Alexis Boylan

Director of Academic Affairs

UConn Humanities Institute Associate Professor, Art + Art History Department and Africana Studies Institute


Primary Research Theme

People and the City

Secondary Research Themes

Built Environment

Research Interests

Alexis Boylan studies and writes about visual culture and is interested in how urban spaces both invite and exclude sight. This can mean what visual environment is created by advertisements, graffiti, commercial sites, architecture, crowds, and public art or, conversely, what or whom is prohibited or denied visibility in urban spaces. In short, Alexis Boylan is interested in what cities look like, why they look the way they do, and how what we see (or what is hidden) in those spaces shapes our understanding our ourselves, others, and the potentials of land- and urban-scapes.

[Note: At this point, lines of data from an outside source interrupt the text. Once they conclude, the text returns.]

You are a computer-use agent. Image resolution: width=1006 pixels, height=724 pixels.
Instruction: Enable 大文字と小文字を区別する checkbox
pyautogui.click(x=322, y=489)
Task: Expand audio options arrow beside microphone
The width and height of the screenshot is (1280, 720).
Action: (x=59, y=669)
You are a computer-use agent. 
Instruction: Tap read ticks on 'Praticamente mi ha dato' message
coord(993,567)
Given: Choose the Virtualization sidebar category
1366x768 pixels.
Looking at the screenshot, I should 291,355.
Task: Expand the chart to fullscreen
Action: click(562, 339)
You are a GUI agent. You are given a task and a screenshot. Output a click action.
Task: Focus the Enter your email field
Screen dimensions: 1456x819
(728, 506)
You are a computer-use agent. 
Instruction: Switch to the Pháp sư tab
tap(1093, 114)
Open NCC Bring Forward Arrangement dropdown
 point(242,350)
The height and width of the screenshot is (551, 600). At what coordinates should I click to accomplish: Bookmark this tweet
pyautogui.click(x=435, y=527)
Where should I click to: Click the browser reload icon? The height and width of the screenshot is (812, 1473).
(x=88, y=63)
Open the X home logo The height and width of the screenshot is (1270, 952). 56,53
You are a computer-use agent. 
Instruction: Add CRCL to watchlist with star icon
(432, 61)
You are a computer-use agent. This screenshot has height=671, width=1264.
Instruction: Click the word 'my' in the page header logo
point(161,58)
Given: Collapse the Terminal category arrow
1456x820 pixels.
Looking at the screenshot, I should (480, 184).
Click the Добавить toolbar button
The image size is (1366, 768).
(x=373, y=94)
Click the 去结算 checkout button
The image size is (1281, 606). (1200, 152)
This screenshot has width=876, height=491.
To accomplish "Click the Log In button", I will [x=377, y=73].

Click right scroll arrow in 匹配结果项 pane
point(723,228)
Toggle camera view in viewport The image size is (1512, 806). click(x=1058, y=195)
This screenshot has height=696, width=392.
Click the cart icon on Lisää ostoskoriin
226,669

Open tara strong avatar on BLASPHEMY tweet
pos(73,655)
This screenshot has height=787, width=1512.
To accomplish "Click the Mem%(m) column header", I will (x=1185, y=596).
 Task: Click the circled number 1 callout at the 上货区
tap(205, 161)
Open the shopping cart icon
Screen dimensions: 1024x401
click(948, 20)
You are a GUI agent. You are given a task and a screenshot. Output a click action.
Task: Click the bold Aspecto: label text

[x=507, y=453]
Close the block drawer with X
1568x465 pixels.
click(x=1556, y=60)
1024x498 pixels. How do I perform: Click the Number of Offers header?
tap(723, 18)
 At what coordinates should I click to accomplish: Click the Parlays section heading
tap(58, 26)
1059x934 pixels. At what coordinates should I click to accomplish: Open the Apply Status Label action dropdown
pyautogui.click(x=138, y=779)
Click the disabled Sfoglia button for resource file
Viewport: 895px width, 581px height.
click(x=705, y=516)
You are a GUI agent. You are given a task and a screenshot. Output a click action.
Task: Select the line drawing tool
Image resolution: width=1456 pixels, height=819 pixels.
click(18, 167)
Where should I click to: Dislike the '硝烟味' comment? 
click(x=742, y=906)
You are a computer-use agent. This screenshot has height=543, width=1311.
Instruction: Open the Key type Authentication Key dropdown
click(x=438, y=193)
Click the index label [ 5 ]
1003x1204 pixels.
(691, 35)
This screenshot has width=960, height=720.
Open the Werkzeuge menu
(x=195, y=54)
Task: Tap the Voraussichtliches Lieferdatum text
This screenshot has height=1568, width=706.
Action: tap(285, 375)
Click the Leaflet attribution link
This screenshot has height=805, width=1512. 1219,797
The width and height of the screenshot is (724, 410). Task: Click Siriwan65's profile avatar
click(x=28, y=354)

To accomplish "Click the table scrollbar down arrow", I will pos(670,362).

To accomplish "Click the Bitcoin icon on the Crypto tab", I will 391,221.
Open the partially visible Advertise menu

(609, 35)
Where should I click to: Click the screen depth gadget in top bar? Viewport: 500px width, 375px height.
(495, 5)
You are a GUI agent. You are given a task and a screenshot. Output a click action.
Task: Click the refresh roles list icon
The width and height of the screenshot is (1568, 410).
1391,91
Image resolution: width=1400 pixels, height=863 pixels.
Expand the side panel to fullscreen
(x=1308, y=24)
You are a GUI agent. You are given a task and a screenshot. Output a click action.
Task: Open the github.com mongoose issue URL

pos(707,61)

Recent Cities-related Projects

  • Not an Art Museum: The Visual Culture of the American Museum of Natural History, 1900-2017: A consideration of the visual culture of the AMNH and how knowledge about art and science was created and then how this contest over making knowledge intersected with the politics, personalities, institutions, and geographies of New York City in the 20th century.
  • Southwest by Southeast: The James Museum of Western and Wildlife Art and the Politics of Regional Colonialism: This project concerns how art tourism impacts cultural notions of geography, race, and ownership in city spaces.

Selected Urban-Related Publications

Alexis L. Boylan, Anna Mae Duane, Michael Gill, and Barbara Gurr, Furious Feminisms: Alternate Routes on Mad Max: Fury Road, Minneapolis and London: University of Minnesota, 2020.

“Don’t Read This: Thinking about Fun Home as Contemporary Visual Culture,” in Approaches to Fun Home edited by Judith Kegan Gardiner (New York: Modern Language Association, 2019): 113-116.

Ashcan Art, Whiteness, and the Unspectacular Man, New York and London: Bloomsbury Academic, 2017. (The Ashcan Circle were urban painters, so book about race and urban gender constructions.)

“What’s Love Got to Do with It: Crowdsourcing, Curating, and the Neoliberal Museum,” Journal of Curatorial Studies (Special Issue on Affect) 4 no. 3 (October 2015): 393-412.

Thomas Kinkade: The Artist in the Mall, edited and with introduction by Alexis L. Boylan, Durham and London: Duke University Press, 2011.